## What is required
Each line in the entries below that holds the string "output" is to be listed.

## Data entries

*****

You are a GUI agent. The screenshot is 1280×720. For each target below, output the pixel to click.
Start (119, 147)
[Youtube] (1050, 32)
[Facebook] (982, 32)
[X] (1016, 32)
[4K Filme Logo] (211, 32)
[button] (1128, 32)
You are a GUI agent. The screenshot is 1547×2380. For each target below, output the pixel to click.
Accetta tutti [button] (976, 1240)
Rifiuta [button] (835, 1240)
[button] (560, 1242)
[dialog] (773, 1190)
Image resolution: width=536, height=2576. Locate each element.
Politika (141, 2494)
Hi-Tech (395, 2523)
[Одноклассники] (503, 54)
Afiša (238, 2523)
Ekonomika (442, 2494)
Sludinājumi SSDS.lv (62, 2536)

*****

## Problem solution
You are a GUI agent. The screenshot is 1280×720. For each target below, output the pixel to click.
You are a GUI agent. The screenshot is 1547×2380. For each target below, output the pixel to click.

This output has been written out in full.